====== Text passage

One of my many prayers for my children is that they are loved for who they are, not just a piece of who they are. I also pray that they look beneath the surface with others, too.

Stigmas, Stereotypes, and Tattoos

A few months ago, I came across an article titled “Parents of Kids with Down Syndrome Are Getting This Tattoo“. The article told the tale of a group of 20 moms that had children with Down syndrome spending a weekend together bonding over their shared experiences and ultimately deciding to get a tattoo of three arrows to symbolize the three copies of the 21st chromosome and how like arrows, “…we rise up and move forward…we fly the highest after we have been pulled back and stretched, sometimes more than we think we can bear.” Those 20 women have since inspired hundreds of parents and family members to get the tattoo in support of Down syndrome and one another.

Within a couple of weeks, I had received multiple texts and messages sharing the article with me. Yes, I had already considered getting the tattoo after reading the article the first time but knowing that tattoos are permanent and still carry stigmas and stereotypes in the eyes of some, I didn’t know if it was really a bandwagon I wanted to jump on. Then I was tagged in a post on the Facebook by another mom asking if I was in. I could blame my public answer of “Yes!” on the couple glasses of wine I had enjoyed that afternoon, but the fact is, I knew I really wanted that tattoo.

The term “advocate” really didn’t enter my vocabulary until I was getting my Masters to be a school counselor. That’s when I learned that part of my role was to advocate for myself and the school counseling program because there is still some confusion and misunderstanding about what a school counselor is and should be (hint: a school counselor is not an administrator nor a secretary/administrative assistant…but that’s another post).

============
====== Data extracts

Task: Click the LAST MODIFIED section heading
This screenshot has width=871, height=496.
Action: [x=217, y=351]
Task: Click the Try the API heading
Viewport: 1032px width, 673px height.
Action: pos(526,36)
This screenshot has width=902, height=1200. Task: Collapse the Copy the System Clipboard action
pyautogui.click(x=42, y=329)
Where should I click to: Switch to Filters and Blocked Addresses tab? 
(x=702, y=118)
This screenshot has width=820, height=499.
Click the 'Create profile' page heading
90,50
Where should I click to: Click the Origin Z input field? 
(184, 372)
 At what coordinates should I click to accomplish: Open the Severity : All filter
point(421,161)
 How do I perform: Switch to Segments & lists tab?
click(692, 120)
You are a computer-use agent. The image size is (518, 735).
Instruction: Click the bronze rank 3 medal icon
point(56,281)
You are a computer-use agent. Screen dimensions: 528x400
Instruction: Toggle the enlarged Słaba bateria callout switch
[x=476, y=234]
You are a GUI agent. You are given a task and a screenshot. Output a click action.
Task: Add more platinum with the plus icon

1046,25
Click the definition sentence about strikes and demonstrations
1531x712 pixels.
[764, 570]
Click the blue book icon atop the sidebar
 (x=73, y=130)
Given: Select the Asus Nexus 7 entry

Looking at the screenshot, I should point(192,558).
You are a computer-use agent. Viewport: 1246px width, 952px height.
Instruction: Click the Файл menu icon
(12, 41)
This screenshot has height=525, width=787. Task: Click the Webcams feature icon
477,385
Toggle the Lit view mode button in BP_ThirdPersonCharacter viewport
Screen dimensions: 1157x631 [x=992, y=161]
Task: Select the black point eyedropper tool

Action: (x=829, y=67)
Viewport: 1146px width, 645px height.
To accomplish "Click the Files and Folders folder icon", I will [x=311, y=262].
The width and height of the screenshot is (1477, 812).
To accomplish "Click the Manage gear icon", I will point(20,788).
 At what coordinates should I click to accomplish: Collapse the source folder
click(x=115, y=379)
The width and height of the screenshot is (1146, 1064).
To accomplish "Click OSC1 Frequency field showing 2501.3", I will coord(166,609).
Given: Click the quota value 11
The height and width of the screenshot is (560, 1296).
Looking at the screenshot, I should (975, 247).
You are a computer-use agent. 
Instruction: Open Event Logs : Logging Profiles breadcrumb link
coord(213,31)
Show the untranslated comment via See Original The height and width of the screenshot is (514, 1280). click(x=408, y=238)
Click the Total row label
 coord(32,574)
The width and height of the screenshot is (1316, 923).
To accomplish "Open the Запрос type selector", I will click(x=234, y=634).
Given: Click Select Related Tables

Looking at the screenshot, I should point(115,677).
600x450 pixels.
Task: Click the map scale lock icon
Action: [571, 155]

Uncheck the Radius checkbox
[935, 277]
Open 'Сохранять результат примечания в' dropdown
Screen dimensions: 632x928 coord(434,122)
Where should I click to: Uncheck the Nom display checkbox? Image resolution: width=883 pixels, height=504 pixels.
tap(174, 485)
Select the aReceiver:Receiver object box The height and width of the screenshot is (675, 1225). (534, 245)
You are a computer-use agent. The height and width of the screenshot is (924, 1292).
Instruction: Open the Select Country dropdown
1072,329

============

▶ _Parts of the exercise_
**a)** Can you condense the paragraph of the Down syndrome tattoo post that begins "Within a couple of weeks" into a short list that keeps its main facts?
**b)** Would you carry on the Down syndrome tattoo post from its last sentence?
The data come from a separate source.

▶ _Answers to the exercises_
**a)**
- Within a couple of weeks, the writer received several texts and messages sharing the article.
- The writer had already considered the tattoo but hesitated, because tattoos are permanent and still carry stigmas and stereotypes for some people.
- Another mom tagged the writer in a Facebook post asking if the writer was in, and the writer publicly answered "Yes!"
- The couple glasses of wine that afternoon could take the blame, but the writer truly wanted the tattoo.

**b)**
When I learned I would be most likely be having a baby with Down syndrome, that word started popping up again but I really didn’t see myself as needing to be a very vocal advocate for Down syndrome because hadn’t so many people long before me already done a great job of it? I mean, my mom told me that when she was growing up, kids with Down syndrome were shipped off to institutions because it was believed that there was no need for them to go to school. From my experience working in a public elementary school, I knew that was definitely no longer the case. Mongoloid is no longer a term used for a person with Down syndrome, and I don’t hear the “R-word” like I did when I was younger. Nope, all I was going to need to concern myself with was loving and taking care of my baby the best I could no matter if he or she had Down syndrome or not.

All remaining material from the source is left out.